EXERCISE DIRECTIONS ::
Please repeat, exactly and with nothing extra, the line containing "The image size is (640, 455)." and every line after it up to the end of the material.

DATA SHOWN ::
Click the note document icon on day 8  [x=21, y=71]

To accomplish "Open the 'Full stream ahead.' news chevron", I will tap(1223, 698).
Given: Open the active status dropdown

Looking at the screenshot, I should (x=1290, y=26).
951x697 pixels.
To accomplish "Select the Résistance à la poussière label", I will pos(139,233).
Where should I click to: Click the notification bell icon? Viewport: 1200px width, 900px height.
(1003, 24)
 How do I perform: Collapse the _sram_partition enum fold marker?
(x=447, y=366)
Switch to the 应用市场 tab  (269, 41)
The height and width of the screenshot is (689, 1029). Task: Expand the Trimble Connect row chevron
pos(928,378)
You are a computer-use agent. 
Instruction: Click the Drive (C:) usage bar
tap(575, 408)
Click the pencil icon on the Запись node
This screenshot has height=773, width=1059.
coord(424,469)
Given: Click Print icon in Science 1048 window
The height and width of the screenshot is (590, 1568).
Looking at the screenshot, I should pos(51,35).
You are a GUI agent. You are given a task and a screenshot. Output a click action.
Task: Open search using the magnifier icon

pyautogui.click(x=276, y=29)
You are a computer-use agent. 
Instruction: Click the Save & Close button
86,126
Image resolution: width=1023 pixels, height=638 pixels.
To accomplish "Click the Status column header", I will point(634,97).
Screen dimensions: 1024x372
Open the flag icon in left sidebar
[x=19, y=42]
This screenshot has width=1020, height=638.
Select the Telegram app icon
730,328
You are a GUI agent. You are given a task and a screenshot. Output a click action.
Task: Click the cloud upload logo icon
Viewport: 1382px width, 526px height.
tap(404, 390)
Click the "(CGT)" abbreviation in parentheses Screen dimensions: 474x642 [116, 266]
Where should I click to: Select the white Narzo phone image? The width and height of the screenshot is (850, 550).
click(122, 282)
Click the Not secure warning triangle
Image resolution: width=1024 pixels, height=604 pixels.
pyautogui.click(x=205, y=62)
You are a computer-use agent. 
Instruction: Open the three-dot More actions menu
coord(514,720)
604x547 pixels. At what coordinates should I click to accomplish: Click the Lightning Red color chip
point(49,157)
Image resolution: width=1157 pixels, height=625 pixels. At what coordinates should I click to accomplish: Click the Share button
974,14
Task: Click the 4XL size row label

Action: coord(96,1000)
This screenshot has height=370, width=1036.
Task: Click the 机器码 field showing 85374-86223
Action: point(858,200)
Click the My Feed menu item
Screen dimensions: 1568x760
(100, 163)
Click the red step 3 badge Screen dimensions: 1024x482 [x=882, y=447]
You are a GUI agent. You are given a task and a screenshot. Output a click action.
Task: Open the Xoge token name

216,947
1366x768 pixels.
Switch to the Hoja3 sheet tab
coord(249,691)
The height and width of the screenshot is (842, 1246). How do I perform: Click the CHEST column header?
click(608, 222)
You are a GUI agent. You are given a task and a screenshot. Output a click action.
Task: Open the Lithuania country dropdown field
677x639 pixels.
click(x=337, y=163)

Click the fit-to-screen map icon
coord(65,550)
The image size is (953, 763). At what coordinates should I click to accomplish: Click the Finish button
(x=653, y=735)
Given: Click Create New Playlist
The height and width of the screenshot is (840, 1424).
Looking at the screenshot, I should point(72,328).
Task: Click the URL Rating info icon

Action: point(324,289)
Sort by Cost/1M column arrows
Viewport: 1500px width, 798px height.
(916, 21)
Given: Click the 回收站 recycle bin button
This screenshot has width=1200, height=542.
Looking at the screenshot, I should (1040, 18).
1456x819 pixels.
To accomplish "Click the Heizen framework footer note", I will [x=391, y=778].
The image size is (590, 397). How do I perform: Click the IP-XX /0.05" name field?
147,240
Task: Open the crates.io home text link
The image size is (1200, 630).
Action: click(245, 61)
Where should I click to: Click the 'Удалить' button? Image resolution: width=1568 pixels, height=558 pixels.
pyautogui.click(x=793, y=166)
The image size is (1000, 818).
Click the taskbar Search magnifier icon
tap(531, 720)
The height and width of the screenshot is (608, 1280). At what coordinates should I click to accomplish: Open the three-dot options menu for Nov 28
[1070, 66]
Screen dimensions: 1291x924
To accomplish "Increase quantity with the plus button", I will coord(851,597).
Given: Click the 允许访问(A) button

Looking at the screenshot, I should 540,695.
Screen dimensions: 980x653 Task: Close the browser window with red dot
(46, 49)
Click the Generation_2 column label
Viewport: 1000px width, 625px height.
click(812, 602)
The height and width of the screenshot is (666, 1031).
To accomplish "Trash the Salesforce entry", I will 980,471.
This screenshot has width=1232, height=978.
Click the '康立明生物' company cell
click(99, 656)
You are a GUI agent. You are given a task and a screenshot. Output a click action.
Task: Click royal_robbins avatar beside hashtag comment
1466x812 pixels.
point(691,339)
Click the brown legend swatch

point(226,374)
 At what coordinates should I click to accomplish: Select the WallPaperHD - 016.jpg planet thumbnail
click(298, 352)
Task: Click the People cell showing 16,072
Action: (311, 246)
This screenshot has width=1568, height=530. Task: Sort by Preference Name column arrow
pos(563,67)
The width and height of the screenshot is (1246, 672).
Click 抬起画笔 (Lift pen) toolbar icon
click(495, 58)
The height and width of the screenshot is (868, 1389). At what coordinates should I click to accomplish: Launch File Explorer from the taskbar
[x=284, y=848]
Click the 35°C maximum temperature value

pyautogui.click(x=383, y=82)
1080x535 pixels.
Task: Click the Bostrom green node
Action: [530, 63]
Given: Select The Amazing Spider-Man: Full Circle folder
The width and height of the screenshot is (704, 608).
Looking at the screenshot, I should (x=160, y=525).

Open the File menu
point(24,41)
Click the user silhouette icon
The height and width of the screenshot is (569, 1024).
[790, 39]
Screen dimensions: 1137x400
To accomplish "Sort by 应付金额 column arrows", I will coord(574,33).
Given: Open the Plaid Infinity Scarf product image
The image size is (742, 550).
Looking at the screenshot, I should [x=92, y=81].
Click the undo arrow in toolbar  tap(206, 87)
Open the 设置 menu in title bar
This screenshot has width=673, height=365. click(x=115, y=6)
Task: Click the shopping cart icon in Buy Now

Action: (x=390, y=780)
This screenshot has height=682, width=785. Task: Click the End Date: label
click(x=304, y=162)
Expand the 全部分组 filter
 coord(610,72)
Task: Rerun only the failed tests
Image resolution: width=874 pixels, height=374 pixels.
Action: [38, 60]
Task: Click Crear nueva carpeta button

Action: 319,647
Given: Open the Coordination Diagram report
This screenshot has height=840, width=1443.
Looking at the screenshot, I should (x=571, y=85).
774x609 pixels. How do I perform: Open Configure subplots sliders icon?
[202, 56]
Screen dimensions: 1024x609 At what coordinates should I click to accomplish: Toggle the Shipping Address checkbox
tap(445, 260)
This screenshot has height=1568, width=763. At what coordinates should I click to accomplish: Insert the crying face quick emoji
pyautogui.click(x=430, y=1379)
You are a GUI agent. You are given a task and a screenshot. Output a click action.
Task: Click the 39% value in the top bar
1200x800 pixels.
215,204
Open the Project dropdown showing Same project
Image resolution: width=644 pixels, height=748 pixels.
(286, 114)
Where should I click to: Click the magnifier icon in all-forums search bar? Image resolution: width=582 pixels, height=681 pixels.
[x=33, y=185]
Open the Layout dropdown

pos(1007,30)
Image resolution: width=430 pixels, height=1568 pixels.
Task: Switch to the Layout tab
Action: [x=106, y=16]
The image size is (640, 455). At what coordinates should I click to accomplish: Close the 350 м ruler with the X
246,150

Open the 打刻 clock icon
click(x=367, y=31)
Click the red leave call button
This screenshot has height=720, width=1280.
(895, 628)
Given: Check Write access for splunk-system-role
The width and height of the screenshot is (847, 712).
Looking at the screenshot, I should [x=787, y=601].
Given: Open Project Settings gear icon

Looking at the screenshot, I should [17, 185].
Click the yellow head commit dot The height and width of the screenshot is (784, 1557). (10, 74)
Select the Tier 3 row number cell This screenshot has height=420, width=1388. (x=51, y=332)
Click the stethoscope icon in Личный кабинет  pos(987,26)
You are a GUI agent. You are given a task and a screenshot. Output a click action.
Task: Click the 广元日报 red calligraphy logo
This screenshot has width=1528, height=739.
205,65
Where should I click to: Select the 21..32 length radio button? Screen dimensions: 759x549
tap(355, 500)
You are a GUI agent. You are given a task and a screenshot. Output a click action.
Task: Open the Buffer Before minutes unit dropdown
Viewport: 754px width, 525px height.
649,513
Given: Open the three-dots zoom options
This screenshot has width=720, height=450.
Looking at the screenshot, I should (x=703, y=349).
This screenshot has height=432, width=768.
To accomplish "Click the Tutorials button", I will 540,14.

ANSWER SPACE ::
The image size is (640, 455). At what coordinates should I click to accomplish: Close the 350 м ruler with the X
246,150

Open the 打刻 clock icon
click(x=367, y=31)
Click the red leave call button
This screenshot has height=720, width=1280.
(895, 628)
Given: Check Write access for splunk-system-role
The width and height of the screenshot is (847, 712).
Looking at the screenshot, I should [x=787, y=601].
Given: Open Project Settings gear icon

Looking at the screenshot, I should [17, 185].
Click the yellow head commit dot The height and width of the screenshot is (784, 1557). (10, 74)
Select the Tier 3 row number cell This screenshot has height=420, width=1388. (x=51, y=332)
Click the stethoscope icon in Личный кабинет  pos(987,26)
You are a GUI agent. You are given a task and a screenshot. Output a click action.
Task: Click the 广元日报 red calligraphy logo
This screenshot has width=1528, height=739.
205,65
Where should I click to: Select the 21..32 length radio button? Screen dimensions: 759x549
tap(355, 500)
You are a GUI agent. You are given a task and a screenshot. Output a click action.
Task: Open the Buffer Before minutes unit dropdown
Viewport: 754px width, 525px height.
649,513
Given: Open the three-dots zoom options
This screenshot has width=720, height=450.
Looking at the screenshot, I should (x=703, y=349).
This screenshot has height=432, width=768.
To accomplish "Click the Tutorials button", I will 540,14.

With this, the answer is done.